**EXERCISE REQUIREMENTS:**
Please answer these questions from the lesson on factors:
(a) How does it define a factor?
(b) Which numbers does it list as factors of 20?
(c) Which expression does it set out to factorise?

**PAGE TEXT:**
### Theory:

**What are the factors**?

A factor is a number that divides the given number exactly without a remainder.

Example:

**1.**\(5\) is divisible by \(1\) and \(5\).

**2.**\(20\) is divisible by \(1\), \(2\), \(4\), \(5\), \(10\), and \(20\).

Similarly, \(1\), \(2\), \(4\), \(5\), \(10\), and \(20\) are factors of number \(20\).

Factors are multiplied among themselves to form the original number.

\(1 \times 5 = 5\)

\(1 \times 20 = 2 \times 10 = 4 \times 5 = 20\)

We know that we can factorise a number.

**But do you think it is possible to factorise an expression**?

Yes, it is possible to factorise an expression. One of the common methods is expressions using identities.

Example:

**1.**

**General factorisation**

Let us factorise the expression \(ab^3c\).

**DATASET ENTRIES:**
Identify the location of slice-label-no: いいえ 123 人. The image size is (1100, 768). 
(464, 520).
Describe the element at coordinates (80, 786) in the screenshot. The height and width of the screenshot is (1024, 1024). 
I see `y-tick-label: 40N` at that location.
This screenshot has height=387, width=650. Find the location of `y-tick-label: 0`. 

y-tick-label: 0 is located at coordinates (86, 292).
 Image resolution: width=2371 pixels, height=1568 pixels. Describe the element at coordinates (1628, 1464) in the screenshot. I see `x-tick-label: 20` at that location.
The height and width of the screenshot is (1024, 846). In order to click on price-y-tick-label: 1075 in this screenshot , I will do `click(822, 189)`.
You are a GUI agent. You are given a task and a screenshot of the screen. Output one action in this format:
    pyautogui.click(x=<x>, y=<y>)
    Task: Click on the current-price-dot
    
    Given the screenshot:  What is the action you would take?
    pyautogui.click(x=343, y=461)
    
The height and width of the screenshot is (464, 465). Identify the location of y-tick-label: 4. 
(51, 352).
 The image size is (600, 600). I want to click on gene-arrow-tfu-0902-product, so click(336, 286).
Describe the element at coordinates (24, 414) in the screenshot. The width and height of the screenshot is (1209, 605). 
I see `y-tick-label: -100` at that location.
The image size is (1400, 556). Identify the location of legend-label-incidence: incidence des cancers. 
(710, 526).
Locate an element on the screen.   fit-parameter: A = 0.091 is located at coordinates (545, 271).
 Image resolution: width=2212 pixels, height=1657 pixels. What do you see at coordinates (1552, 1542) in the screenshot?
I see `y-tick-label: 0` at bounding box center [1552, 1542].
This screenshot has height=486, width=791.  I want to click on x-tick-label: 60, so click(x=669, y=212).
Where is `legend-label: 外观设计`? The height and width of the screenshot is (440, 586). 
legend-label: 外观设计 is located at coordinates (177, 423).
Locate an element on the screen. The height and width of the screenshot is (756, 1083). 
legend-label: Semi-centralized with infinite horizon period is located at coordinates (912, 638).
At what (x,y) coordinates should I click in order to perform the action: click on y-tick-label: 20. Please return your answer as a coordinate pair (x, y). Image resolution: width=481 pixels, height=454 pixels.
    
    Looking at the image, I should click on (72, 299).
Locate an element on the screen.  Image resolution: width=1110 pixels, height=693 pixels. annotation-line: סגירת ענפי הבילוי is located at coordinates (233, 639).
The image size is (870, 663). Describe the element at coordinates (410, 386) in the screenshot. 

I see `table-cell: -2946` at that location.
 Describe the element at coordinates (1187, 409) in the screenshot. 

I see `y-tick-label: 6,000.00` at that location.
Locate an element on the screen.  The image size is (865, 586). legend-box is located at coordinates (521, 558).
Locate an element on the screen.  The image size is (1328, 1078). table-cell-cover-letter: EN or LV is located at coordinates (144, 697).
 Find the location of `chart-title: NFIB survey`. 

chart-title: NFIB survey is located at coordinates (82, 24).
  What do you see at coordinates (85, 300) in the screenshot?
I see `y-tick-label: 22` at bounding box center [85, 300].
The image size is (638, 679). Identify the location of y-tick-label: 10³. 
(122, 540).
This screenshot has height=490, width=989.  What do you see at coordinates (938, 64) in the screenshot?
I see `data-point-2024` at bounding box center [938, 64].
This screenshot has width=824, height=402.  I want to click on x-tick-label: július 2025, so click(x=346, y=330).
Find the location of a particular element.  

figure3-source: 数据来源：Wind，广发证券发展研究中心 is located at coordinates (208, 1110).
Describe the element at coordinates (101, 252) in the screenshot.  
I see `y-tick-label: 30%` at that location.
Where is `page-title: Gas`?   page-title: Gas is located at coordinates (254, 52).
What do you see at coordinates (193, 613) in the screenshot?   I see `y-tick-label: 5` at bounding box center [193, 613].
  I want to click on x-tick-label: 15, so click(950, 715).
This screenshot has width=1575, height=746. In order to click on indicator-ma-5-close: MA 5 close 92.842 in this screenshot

**OUTPUT OF THE TASK:**
(a) A factor is a number that divides the given number exactly, without a remainder.
(b) 1, 2, 4, 5, 10, and 20.
(c) ab³c.